Content Preparation for Preservation

Before you begin, use this tool to inventory and assess your content for preservation:

The Texas Digital Library has not instituted requirements for content preparation or packaging before ingestion of that content into DuraCloud™ @TDL and into any of our storage options. However, members should consider the following as they prepare to use the service.

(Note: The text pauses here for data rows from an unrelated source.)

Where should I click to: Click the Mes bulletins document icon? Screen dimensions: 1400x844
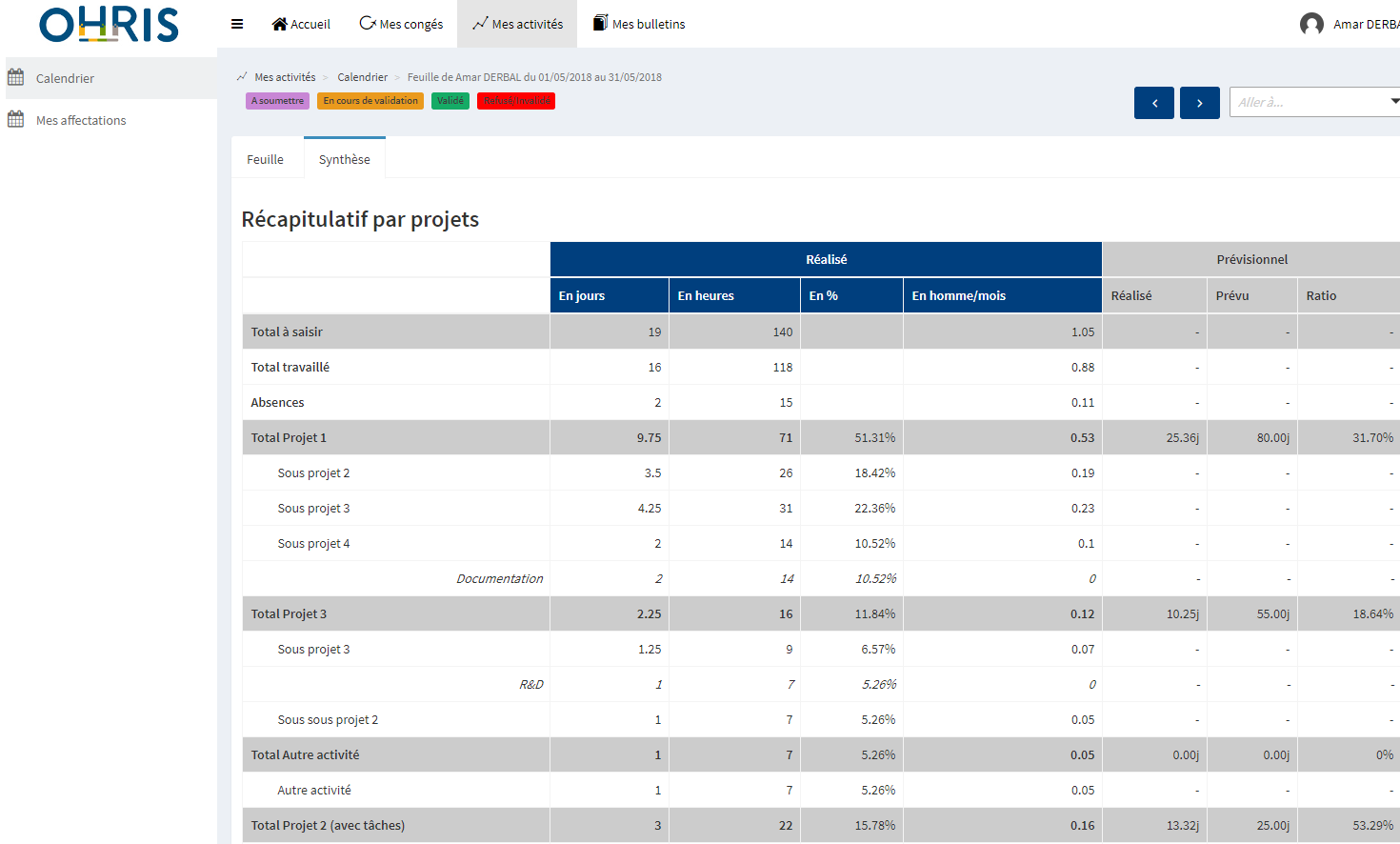[x=600, y=23]
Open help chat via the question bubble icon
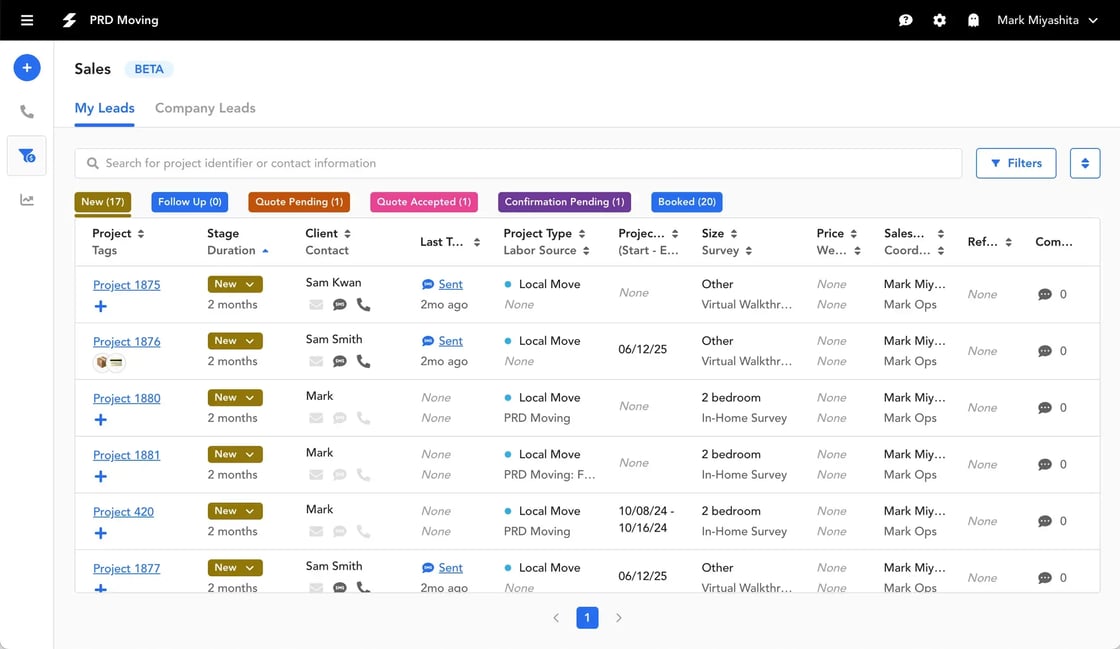The height and width of the screenshot is (649, 1120). (x=905, y=19)
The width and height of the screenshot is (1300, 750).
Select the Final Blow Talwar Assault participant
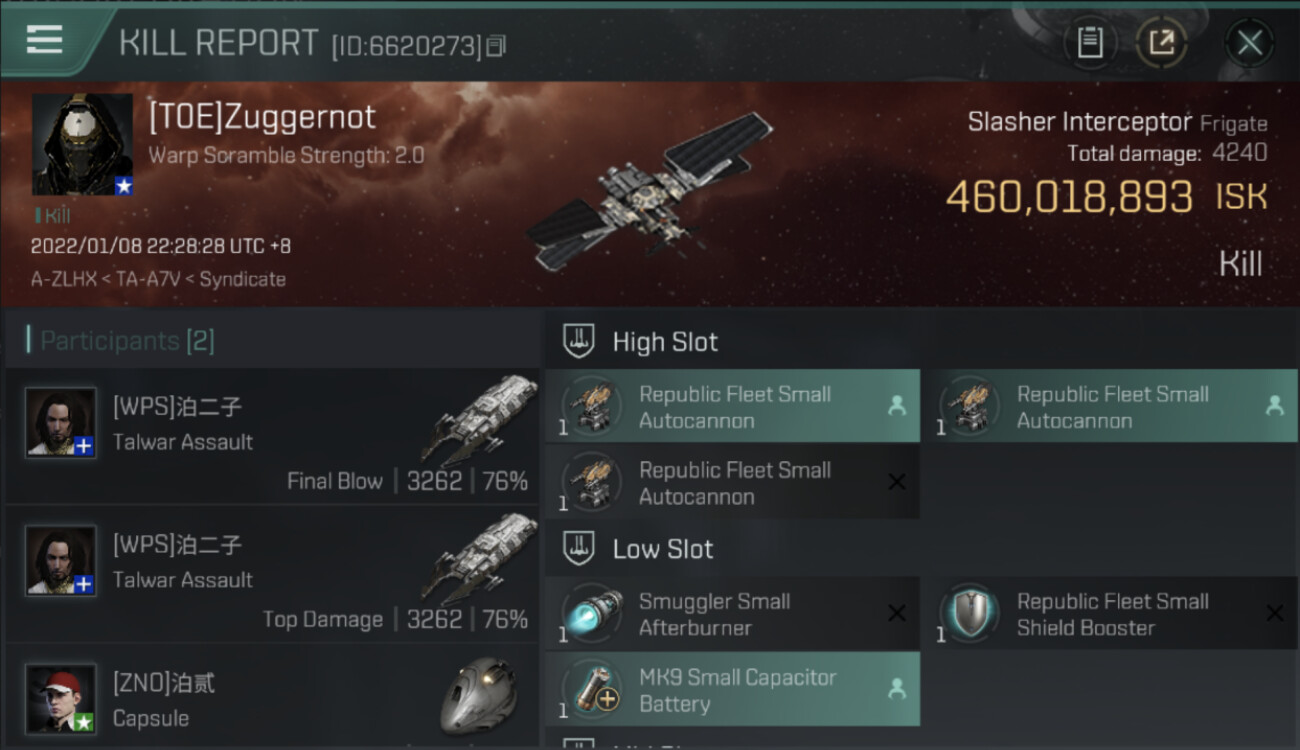point(272,436)
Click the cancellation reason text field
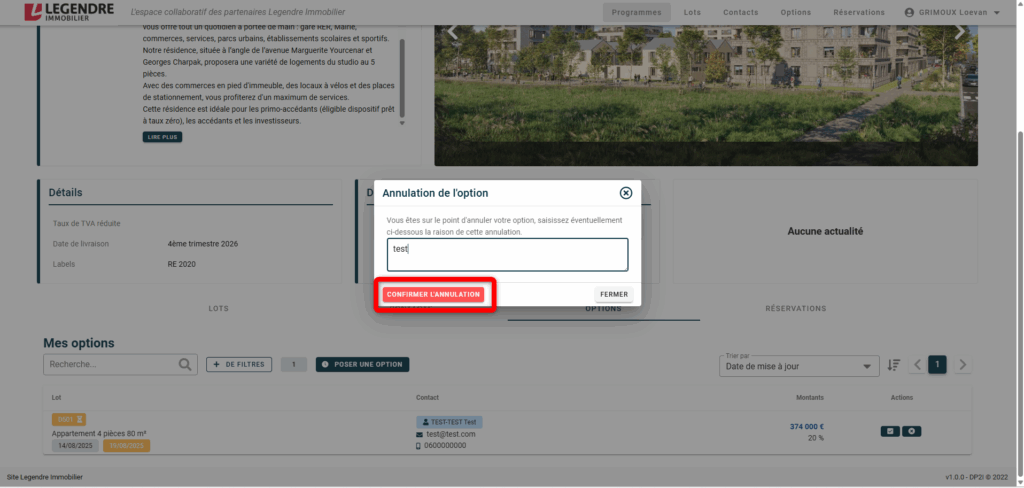This screenshot has height=488, width=1024. pyautogui.click(x=507, y=254)
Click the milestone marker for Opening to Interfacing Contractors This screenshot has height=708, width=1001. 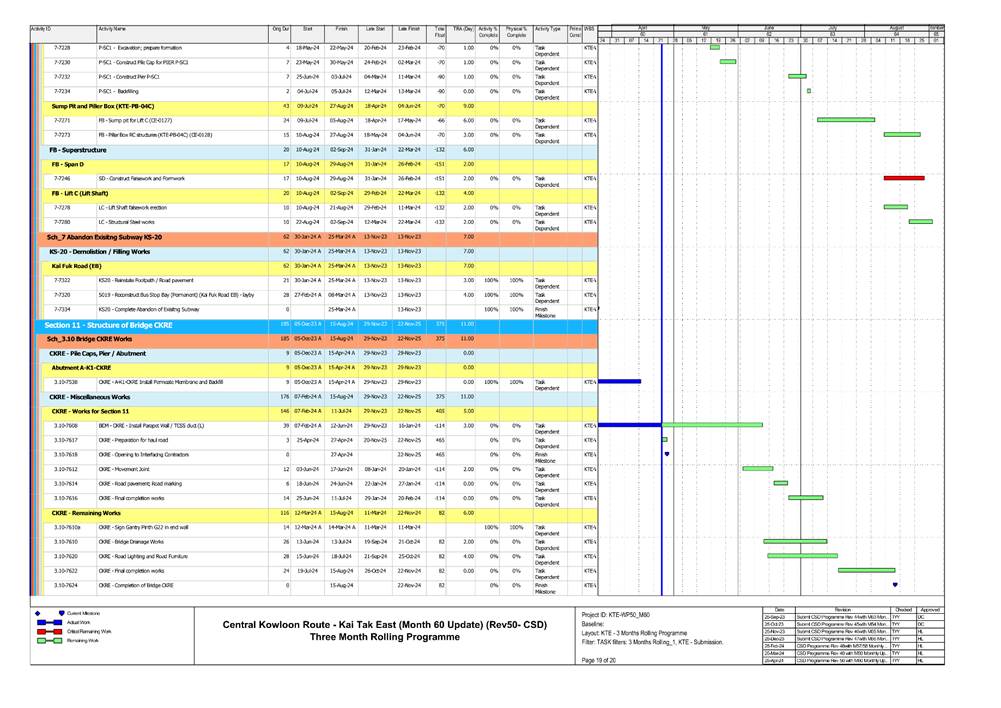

  • Think about documentation that describes the content (submission documentation) and keep a record of what you have ingested (i.e. a manifest).
    • Think about and include information that you (or others) will need to know in order to find any given resource in DuraCloud™ @TDL down the road.
    • Put a copy of the manifest or other submission documentation with the content in DuraCloud™ @TDL and keep a copy outside the system.
  • Think about metadata.
    • Know about the technical metadata generated by DuraCloud™ @TDL upon ingestion of files.
    • For other technical metadata, many options exist for extracting such information from files, including FITS and MediaInfo. If you are working with content currently in DSpace, an export of collection metadata from DSpace will contain some technical metadata for the files in the collection.
  • Think about packaging content for upload to Digital Preservation Storage.
    • Members may wish to simply upload “loose” items to DuraCloud™ @TDL using either the DurAdmin user interface or DuraSync, and rely on manifests and unique filenames to identify resources within DuraCloud Spaces.
    • Other members may wish to package content into groups of files using any number of methods, including those listed below. DuraCloud will work with any of these methods.
    • ZIP files: .ZIP is a package file format that supports lossless data compression. A .ZIP file may contain one or more files or folders that may have been compressed. 
    • TAR files: .TAR is a type of package bitstream often used to collect many files into one larger file, while preserving file system information such as dates and directory structures. (More here.)
    • BagIt: “Bagger” is a desktop software tool developed at the Library of Congress that packages files into a specific directory structure, called a bag, for transfer and digital preservation.  In general a bag is a group of digital files of any type (metadata, media, text, etc.).  It can be an arbitrary grouping and does not have to be in a specific file/folder structure.  A Bagit bag is also a group of digital files of any type.  BagIt creates a directory structure internal to each bag, and generates a manifest of what is in the bag.

Quick Links

- DuraCloud™ @TDL Home
- Storage and Ingestion Options
- Member Allowance and costs
- Metadata in DuraCloud
- Resource Library

Questions about setting up and using DuraCloud™ @TDL? Contact the TDL Helpdesk.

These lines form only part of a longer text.